Q-learning equation:
Q(s,a) ← Q(s,a) + α * [r + γ * maxa’Q(s’,a’) - Q(s,a)]

  • Q(s,a)= Q value of [state, action]
  • Q(s’,a’) = Q value of [new state, all the possible actions]
  • r = Reward
  • α = Learning Rate
  • γ = Discount Rate

This problem is a very good example of episodic reinforcement learning. Episodic tasks are the tasks that have a terminal state (end). In RL, episodes are considered agent-environment interactions from initial to final states. In our problem statement, car will start from the initial state and will explore the environment until it reaches final state. This is called an episode. Once the car reaches the final state, next episode will be started, and car will begin from the initial state.

To visualize the working of q-learning, I have used an environment Taxi-v3. Taxi-v3 is a 2-D environment of the OpenAI Gym library. Taxi-v3 is a best and simple example of self-driving car where I have applied reinforcement learning to train the taxi for taking optimal actions and gain future rewards.

Taxi-v3

Taxi-v3 has four designated locations in the grid world indicated by R(red), G(green), Y(yellow), and B(blue). When the episode starts, the taxi starts off at a random square and the passenger is at a random location. The taxi drives to the passenger’s location, picks up the passenger, drives to the passenger’s destination (another one of the four specified locations), and then drops off the passenger. Once the passenger is dropped off, the episode ends.
There are 500 discrete states since there are 25 taxi positions, 5 possible locations of the passenger (including the case when the passenger is in the taxi), and 4 destination locations.
There is a reward of -1 for each action and an additional reward of +20 for delivering the passenger. There is a reward of -10 for executing actions “pickup” and “dropoff” illegally.

To begin with the coding of self-driving car, you can use Google Colaboratory or Jupyter Notebook. Create a python notebook and you are ready to start coding.

Firstly, Install the gym environment library in your device or google colab notebook.

To install gym environment in jupyter notebook
To install gym environment in google colab notebook

Next step is to import all the required libraries - numpy, random, gym

To create our environment we will use gym.make(‘Taxi-v3") method. It will return the environment we need to train our self-driving car.

This is our environment, yellow entity is our car(taxi) which we will train using reinforcement learning.

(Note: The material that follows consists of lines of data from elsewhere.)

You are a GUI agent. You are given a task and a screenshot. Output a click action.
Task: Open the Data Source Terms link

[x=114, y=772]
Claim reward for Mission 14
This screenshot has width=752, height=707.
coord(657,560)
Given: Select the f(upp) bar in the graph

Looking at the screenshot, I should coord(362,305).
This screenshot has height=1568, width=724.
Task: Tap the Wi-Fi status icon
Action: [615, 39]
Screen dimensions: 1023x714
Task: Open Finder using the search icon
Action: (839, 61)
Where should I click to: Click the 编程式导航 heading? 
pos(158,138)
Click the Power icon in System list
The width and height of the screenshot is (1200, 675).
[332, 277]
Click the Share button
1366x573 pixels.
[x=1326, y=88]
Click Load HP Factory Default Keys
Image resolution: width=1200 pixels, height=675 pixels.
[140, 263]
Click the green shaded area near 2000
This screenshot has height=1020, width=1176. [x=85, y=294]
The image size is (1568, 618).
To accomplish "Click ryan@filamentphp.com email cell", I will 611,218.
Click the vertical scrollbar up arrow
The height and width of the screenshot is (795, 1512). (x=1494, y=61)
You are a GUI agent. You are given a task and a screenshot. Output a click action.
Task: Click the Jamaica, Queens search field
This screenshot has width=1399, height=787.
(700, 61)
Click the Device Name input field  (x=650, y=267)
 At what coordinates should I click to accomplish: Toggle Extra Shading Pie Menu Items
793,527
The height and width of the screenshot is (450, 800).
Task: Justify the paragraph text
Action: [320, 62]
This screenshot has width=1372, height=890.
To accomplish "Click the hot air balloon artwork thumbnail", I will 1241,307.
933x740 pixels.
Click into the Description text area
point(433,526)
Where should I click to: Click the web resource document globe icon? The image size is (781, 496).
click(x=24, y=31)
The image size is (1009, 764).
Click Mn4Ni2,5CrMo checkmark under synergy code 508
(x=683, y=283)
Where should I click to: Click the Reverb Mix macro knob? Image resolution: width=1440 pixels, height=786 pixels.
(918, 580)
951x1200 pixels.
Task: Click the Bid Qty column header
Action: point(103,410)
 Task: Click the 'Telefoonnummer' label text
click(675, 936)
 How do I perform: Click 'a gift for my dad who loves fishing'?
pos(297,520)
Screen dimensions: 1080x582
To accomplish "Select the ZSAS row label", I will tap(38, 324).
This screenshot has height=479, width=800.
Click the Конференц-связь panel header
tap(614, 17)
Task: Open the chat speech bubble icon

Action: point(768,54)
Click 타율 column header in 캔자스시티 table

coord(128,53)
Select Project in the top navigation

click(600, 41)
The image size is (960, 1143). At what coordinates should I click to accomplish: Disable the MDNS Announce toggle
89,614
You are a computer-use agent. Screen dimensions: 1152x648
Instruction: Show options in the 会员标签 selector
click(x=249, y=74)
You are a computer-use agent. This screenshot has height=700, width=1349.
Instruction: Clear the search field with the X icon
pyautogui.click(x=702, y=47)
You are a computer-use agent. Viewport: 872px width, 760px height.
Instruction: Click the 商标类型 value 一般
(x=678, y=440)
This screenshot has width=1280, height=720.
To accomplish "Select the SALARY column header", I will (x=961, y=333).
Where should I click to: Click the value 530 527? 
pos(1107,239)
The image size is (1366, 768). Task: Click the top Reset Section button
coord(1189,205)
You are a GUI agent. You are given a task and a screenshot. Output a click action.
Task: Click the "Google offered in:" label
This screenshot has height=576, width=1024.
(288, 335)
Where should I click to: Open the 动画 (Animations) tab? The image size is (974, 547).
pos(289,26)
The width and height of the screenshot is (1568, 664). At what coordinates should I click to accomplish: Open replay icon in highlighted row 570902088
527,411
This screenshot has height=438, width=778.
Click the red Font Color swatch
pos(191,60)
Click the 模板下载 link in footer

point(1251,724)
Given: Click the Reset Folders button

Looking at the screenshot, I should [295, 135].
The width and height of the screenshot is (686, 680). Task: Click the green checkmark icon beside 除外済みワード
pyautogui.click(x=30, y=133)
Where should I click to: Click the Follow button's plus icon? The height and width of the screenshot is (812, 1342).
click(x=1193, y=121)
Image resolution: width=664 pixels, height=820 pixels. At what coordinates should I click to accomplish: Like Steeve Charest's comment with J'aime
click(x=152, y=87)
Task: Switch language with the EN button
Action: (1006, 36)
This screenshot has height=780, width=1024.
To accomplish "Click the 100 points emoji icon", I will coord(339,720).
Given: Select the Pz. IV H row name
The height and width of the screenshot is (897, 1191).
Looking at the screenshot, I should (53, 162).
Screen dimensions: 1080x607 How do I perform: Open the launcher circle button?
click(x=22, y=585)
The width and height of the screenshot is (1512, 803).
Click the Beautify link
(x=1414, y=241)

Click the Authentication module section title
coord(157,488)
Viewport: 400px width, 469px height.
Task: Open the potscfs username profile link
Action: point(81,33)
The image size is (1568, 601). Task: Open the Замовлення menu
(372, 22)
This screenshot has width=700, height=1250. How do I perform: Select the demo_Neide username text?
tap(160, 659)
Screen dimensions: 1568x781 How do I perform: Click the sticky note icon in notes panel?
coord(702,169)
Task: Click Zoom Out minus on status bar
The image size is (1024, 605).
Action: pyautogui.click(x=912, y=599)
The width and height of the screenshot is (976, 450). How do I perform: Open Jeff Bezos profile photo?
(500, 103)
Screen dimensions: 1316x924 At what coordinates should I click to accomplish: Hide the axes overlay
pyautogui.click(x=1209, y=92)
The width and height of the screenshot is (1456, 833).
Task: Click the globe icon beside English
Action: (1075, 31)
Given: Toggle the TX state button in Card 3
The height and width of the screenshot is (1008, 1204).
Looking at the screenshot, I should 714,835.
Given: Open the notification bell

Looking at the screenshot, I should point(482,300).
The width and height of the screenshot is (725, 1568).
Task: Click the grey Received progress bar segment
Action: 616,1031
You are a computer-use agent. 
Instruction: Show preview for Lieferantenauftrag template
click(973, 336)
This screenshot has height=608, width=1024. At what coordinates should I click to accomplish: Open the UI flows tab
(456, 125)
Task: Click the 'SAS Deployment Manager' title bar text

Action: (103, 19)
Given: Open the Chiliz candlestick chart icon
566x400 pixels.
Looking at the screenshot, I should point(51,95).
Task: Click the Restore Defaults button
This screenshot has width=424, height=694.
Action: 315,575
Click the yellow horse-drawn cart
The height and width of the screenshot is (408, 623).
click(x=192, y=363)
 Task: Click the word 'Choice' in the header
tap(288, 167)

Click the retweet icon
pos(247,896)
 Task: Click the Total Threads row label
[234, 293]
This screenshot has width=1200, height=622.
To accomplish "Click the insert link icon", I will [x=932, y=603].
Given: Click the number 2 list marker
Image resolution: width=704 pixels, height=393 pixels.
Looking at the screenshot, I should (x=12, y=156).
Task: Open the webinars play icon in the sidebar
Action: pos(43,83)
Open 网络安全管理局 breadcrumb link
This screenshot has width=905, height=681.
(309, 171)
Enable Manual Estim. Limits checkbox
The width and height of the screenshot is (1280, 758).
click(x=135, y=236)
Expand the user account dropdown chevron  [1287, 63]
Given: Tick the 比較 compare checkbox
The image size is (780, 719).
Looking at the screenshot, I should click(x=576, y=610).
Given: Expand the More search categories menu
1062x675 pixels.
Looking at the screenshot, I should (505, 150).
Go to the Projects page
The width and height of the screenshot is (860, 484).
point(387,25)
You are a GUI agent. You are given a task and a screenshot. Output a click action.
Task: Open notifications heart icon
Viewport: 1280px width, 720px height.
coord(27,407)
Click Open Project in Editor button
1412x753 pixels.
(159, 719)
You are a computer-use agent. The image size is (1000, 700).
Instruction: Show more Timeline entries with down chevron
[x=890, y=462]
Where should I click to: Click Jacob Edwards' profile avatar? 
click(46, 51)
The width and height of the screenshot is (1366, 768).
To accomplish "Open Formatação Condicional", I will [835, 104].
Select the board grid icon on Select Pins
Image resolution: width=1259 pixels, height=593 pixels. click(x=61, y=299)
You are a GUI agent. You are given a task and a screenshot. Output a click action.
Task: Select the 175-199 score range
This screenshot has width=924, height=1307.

Next step is one of the most important step, initializing hyperparameters.
In this step, we have to initialize the number of training and testing episodes, maximum steps car can taking in a single episode, learning rate, discount rate and exploration parameters.

What is exploration parameters?
These are the parameters which controls the exploration and exploitation rate of our model. At first our agent(car) will explore the environment thoroughly, it will gain some positive rewards as well as negative rewards and it will learn the environment determining the optimal paths. After exploration, car will start exploiting the environment, means it will test his learning from the exploration on the environment.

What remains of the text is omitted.